** TASK ITEM **
Repeat every entry below exactly.

** SOURCE DATA **
☆ ☆ ☆ ☆ ☆
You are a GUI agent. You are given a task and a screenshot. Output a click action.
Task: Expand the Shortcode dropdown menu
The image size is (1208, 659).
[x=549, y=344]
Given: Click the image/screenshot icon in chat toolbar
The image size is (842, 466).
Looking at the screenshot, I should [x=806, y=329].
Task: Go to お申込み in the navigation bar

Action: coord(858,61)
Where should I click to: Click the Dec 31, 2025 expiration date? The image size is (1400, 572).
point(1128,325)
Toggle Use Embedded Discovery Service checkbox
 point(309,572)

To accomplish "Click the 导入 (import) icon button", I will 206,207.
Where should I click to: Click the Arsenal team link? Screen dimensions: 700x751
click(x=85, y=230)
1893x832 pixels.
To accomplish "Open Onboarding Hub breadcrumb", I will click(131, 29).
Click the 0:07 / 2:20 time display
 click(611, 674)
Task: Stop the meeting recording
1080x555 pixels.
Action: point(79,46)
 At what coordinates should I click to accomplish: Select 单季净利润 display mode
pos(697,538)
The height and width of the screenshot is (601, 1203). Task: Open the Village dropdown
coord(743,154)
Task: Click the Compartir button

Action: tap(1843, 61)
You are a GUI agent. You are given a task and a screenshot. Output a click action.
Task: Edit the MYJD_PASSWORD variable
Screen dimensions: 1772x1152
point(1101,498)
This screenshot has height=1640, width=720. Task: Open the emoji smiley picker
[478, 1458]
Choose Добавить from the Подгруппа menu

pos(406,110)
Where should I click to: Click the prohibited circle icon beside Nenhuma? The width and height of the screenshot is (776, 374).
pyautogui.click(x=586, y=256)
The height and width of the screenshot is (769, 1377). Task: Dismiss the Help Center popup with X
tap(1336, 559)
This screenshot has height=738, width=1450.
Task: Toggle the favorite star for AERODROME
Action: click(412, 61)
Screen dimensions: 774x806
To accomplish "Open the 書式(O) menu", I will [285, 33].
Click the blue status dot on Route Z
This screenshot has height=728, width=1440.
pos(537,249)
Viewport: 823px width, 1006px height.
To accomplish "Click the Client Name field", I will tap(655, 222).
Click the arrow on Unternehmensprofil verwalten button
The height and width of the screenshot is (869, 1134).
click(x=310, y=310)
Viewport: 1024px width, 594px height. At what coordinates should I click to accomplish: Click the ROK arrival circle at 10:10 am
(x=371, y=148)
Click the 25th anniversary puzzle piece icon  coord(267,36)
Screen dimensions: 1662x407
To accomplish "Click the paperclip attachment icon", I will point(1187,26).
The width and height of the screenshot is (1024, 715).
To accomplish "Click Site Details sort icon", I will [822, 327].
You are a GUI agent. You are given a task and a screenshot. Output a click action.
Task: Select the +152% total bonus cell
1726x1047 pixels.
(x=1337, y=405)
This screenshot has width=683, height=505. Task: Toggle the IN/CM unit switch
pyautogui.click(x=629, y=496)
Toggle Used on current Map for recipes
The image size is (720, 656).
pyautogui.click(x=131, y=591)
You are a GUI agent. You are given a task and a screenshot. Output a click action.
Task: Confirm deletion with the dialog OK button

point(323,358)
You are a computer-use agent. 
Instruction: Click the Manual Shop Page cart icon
☆ ☆ ☆ ☆ ☆
** SOLUTION BELOW **
You are a GUI agent. You are given a task and a screenshot. Output a click action.
Task: Expand the Shortcode dropdown menu
The image size is (1208, 659).
[x=549, y=344]
Given: Click the image/screenshot icon in chat toolbar
The image size is (842, 466).
Looking at the screenshot, I should [x=806, y=329].
Task: Go to お申込み in the navigation bar

Action: coord(858,61)
Where should I click to: Click the Dec 31, 2025 expiration date? The image size is (1400, 572).
point(1128,325)
Toggle Use Embedded Discovery Service checkbox
 point(309,572)

To accomplish "Click the 导入 (import) icon button", I will 206,207.
Where should I click to: Click the Arsenal team link? Screen dimensions: 700x751
click(x=85, y=230)
1893x832 pixels.
To accomplish "Open Onboarding Hub breadcrumb", I will click(131, 29).
Click the 0:07 / 2:20 time display
 click(611, 674)
Task: Stop the meeting recording
1080x555 pixels.
Action: point(79,46)
 At what coordinates should I click to accomplish: Select 单季净利润 display mode
pos(697,538)
The height and width of the screenshot is (601, 1203). Task: Open the Village dropdown
coord(743,154)
Task: Click the Compartir button

Action: tap(1843, 61)
You are a GUI agent. You are given a task and a screenshot. Output a click action.
Task: Edit the MYJD_PASSWORD variable
Screen dimensions: 1772x1152
point(1101,498)
This screenshot has height=1640, width=720. Task: Open the emoji smiley picker
[478, 1458]
Choose Добавить from the Подгруппа menu

pos(406,110)
Where should I click to: Click the prohibited circle icon beside Nenhuma? The width and height of the screenshot is (776, 374).
pyautogui.click(x=586, y=256)
The height and width of the screenshot is (769, 1377). Task: Dismiss the Help Center popup with X
tap(1336, 559)
This screenshot has height=738, width=1450.
Task: Toggle the favorite star for AERODROME
Action: click(412, 61)
Screen dimensions: 774x806
To accomplish "Open the 書式(O) menu", I will [285, 33].
Click the blue status dot on Route Z
This screenshot has height=728, width=1440.
pos(537,249)
Viewport: 823px width, 1006px height.
To accomplish "Click the Client Name field", I will tap(655, 222).
Click the arrow on Unternehmensprofil verwalten button
The height and width of the screenshot is (869, 1134).
click(x=310, y=310)
Viewport: 1024px width, 594px height. At what coordinates should I click to accomplish: Click the ROK arrival circle at 10:10 am
(x=371, y=148)
Click the 25th anniversary puzzle piece icon  coord(267,36)
Screen dimensions: 1662x407
To accomplish "Click the paperclip attachment icon", I will point(1187,26).
The width and height of the screenshot is (1024, 715).
To accomplish "Click Site Details sort icon", I will [822, 327].
You are a GUI agent. You are given a task and a screenshot. Output a click action.
Task: Select the +152% total bonus cell
1726x1047 pixels.
(x=1337, y=405)
This screenshot has width=683, height=505. Task: Toggle the IN/CM unit switch
pyautogui.click(x=629, y=496)
Toggle Used on current Map for recipes
The image size is (720, 656).
pyautogui.click(x=131, y=591)
You are a GUI agent. You are given a task and a screenshot. Output a click action.
Task: Confirm deletion with the dialog OK button

point(323,358)
You are a computer-use agent. 
Instruction: Click the Manual Shop Page cart icon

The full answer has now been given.